I ragazzi del CAI Desio alla conquista degli Appennini

I 40 ragazzi hanno percorso il sentiero "La Ripida" (2 ore e 40 minuti, 700 metri di dislivello) fino alla cima del Monte Chiappo, dove si toccano Piemonte, Lombardia ed Emilia. Lungo il percorso i giovanissimi hanno anche risistemato il sentiero.

Il sentiero invaso dagli scarponcini brianzoli

18 maggio 2018 - Ai ragazzi dell’Alpinismo Giovanile del CAI Desio le Alpi non bastano più. Domenica 6 maggio sono andati ad esplorare il territorio appenninico in provincia di Alessandria partendo da Bruggi, piccola frazione di Fabbrica Curone, posta a quota 1000 metri sul livello del mare, giungendo in cima al Monte Chiappo (1700 m.s.l.m).

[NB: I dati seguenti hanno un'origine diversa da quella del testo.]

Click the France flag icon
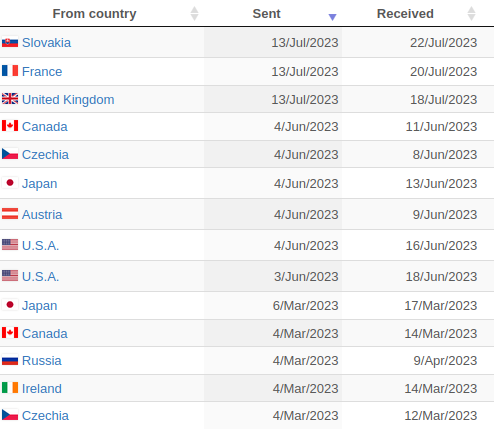 [10, 71]
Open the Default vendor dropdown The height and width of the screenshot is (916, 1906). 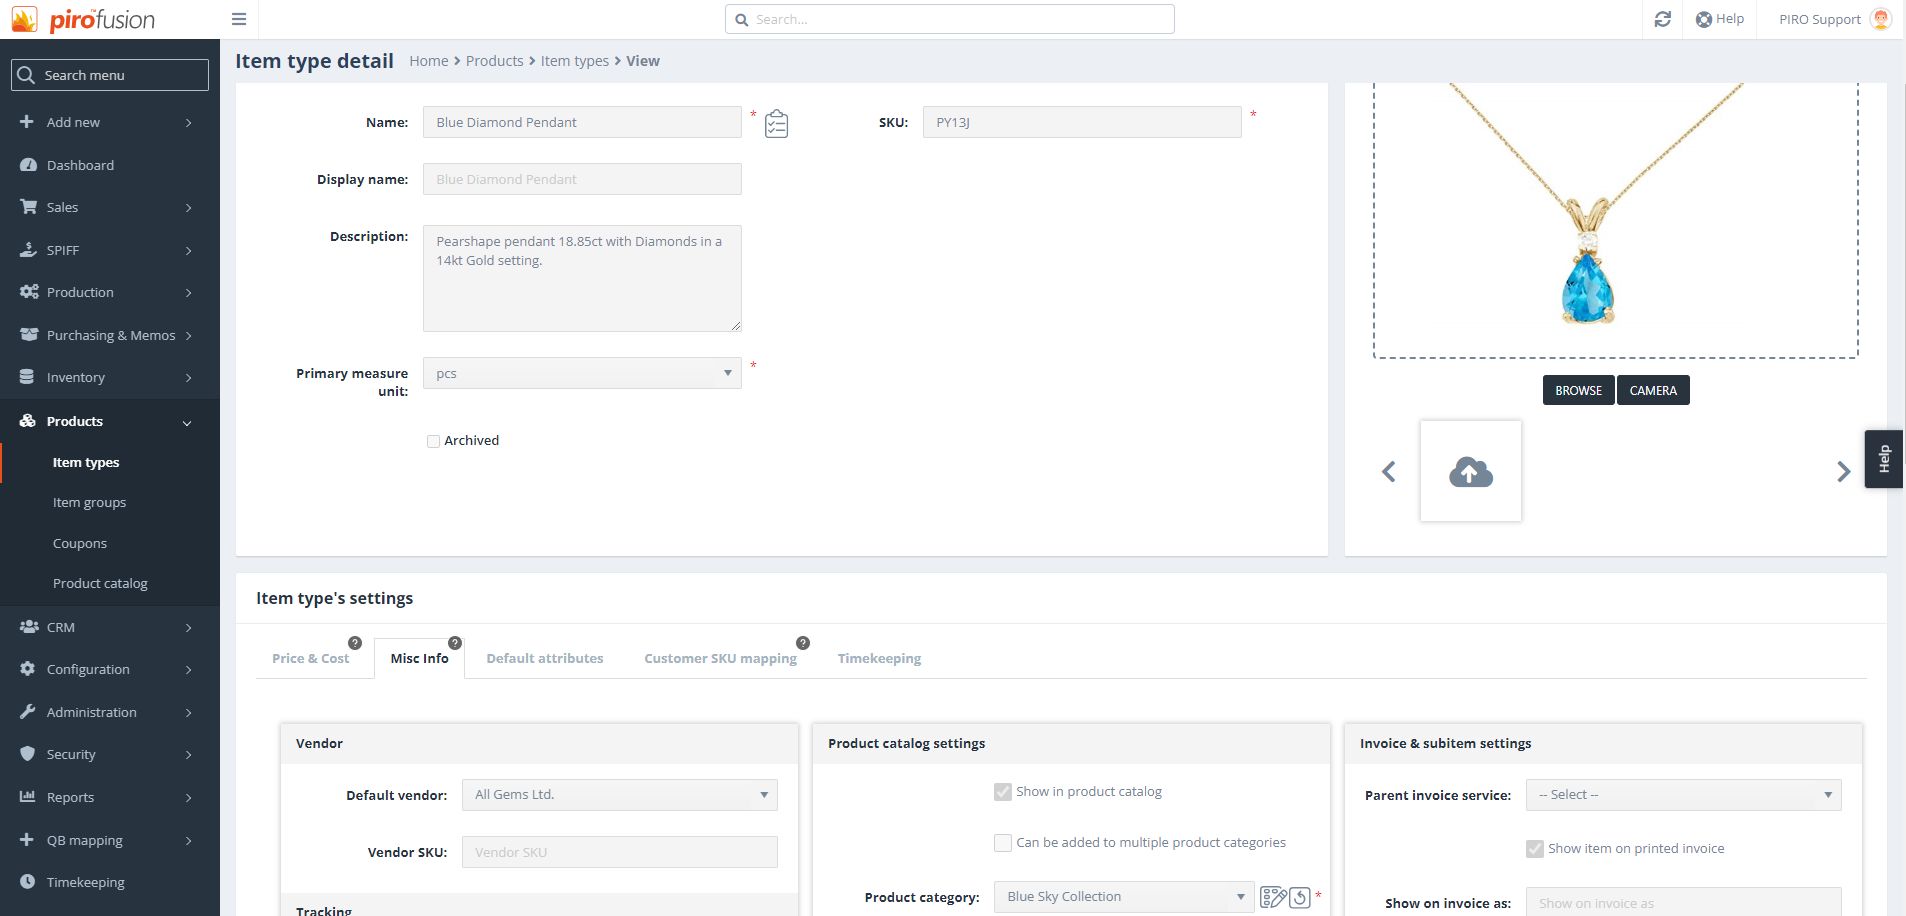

L’itinerario scelto per raggiungere la vetta, il sentiero n. 116, ha un nome che lascia intendere bene quali fatiche i 40 ragazzi ed i loro accompagnatori hanno affrontato per raggiungere la cima, infatti viene chiamato “La Ripida”.

La prima parte dell’itinerario si è svolto all’interno di un bellissimo e fresco bosco di faggi. Queste estese faggete ricoprono uniformemente i versanti di questa parte del territorio appenninico alle pendici del Monte Chiappo e sono attraversate da tutti quei piccoli rii che costituiscono il bacino idrico del torrente Curone. Lungo l’itinerario i ragazzi hanno anche risistemato il sentiero, rimuovendo i rami spezzati e caduti nel periodo invernale e aggiustando gli “ometti “ segnaletici in pietra presenti nei bivi. 

Con un andamento tortuoso il percorso porta il gruppo all’uscita della faggeta e da qui, sempre in leggera salita, i ragazzi e i loro accompagnatori giungono sul crinale.
Questo punto della dorsale montuosa che divide la Val Curone dalla Val Borbera è un eccezionale punto panoramico che ha permesso ai giovani di osservare un vastissimo territorio includendo ad ovest la cima del Monte Prenardo e la cima del Monte Ebro, ad est il Monte Chiappo e in secondo piano il Monte Lesima.

Sulla cresta passa anche la famosa “Via del sale lombarda”, antico tracciato che permetteva il commercio del sale mettendo in comunicazione Pavia con Genova. Attraverso questa via transitavano le merci provenienti da settentrione, soprattutto lana e armi, per raggiungere il porto di Genova dove, per il viaggio di ritorno veniva caricato il sale, materiale prezioso di difficile reperimento nei territori lontani dal mare, indispensabile per la conservazione degli alimenti e la concia del cuoio.

Il vento freddo e forte che tirava da nord ha spinto il gruppo ad accelerare in direzione della vetta, sormontata dall’inconfondibile statua di San Giuseppe. Sulla cima si incontrano i confini di ben tre regioni, Piemonte, Lombardia ed Emilia Romagna.

Giunti al rifugio, dopo 2 ore e 40 minuti di cammino e 700 metri di dislivello, sorpresa delle sorprese, i ragazzi scoprono che dal versante lombardo saliva una comoda seggiovia.
Per riprendersi dall’amara sorpresa i ragazzi si sono consolati con una buonissima cioccolata calda con panna presso lo spartano ma accogliente Rifugio Monte Chiappo.

Prossimo appuntamento con il corso di Alpinismo Giovanile CAI Desio è la traversata Sori -Recco-Camogli dove, se il meteo lo permetterà, i partecipanti potranno fare un tuffo nel mare nella bellissima spiaggia di Recco e consumare la famosissima focaccia.